The porch was nearly dark now, shadows casting their images against the front lawn.

 

Kiki could make out her shadow and Angie’s. She moved her arm as her shadow, a thin line, moved.

 

Angie, realizing what she was doing, lifted her hand, too, and waved.

 

Kiki giggled, waving her hand. “We are waving shadows,” she said.

 

When they stood to enter Kiki’s house, their lean shadows meshed together so that Kiki could not tell where she ended and Angie began. It was as though she and Angie were one big shadow, merging together, taking on a new shape. And although her hands were cold, her heart felt warm, like it often does when one is with a friend.

 
38
 

T
he apartment had never felt so lonely. Not even on that first day when he’d cosigned the lease at age sixteen, with Ormond as his guardian, did it seem this hollow and drenched with silence. The first night alone in this place had been a mixture of relief and uncertainty.
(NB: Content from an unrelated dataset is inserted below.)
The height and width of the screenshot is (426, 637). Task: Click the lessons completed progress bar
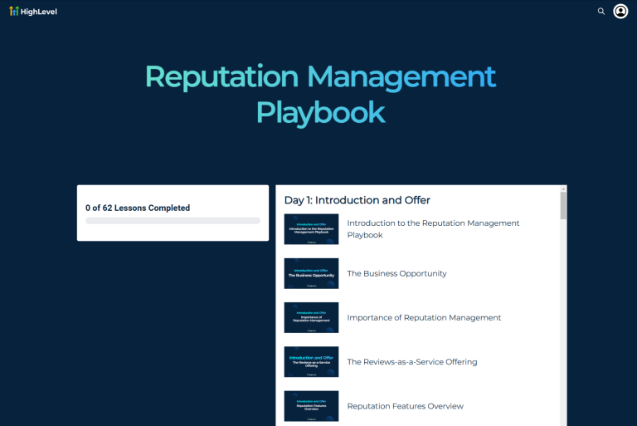coord(173,221)
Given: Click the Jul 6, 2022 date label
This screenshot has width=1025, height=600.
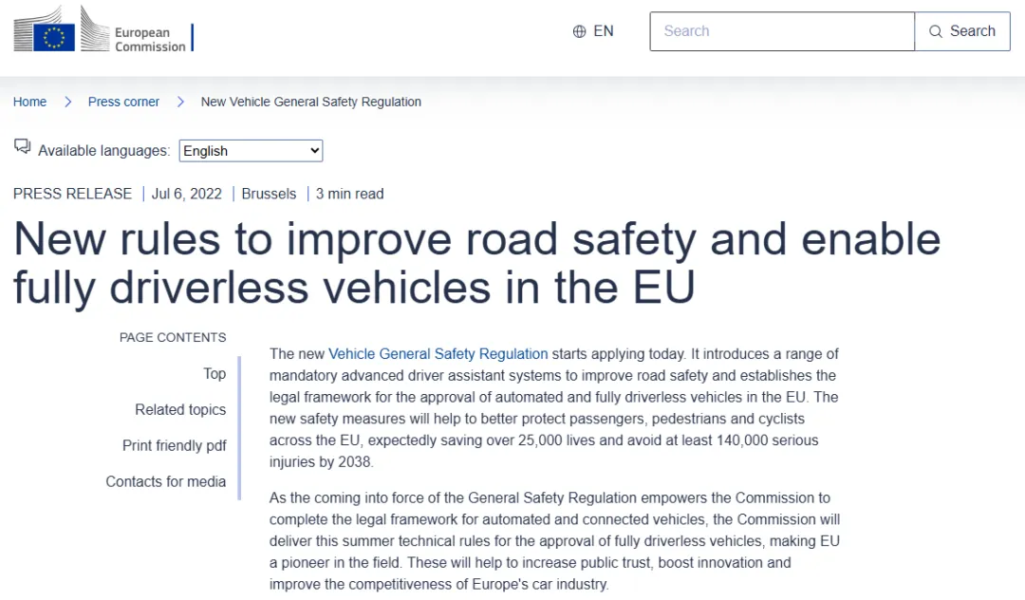Looking at the screenshot, I should tap(187, 194).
He’d been under Ormond’s roof for almost a year after leaving Carlisle and was glad to be out on his own where he could buy his own groceries and stock his own refrigerator. Yet the apartment held no familiar sounds. At least Ormond’s had the purr of his two calico cats and the tick-tock of an antique grandfather clock he’d inherited from his father.

 

On this late afternoon, Gideon moved from room to room, hoping to hear something.
Comfort
, he thought.
I just need comfort.
Strange, he hadn’t asked for comfort ever and now he wished that a voice—maybe even an audible one from God—would soothe his heart and give it the capability to relax. If only God would reassure him that he was not to blame. He waited. He entered the living room, sat on the couch, and strained his ears. Hearing nothing, eventually he gave in to his hunger and made himself a snack.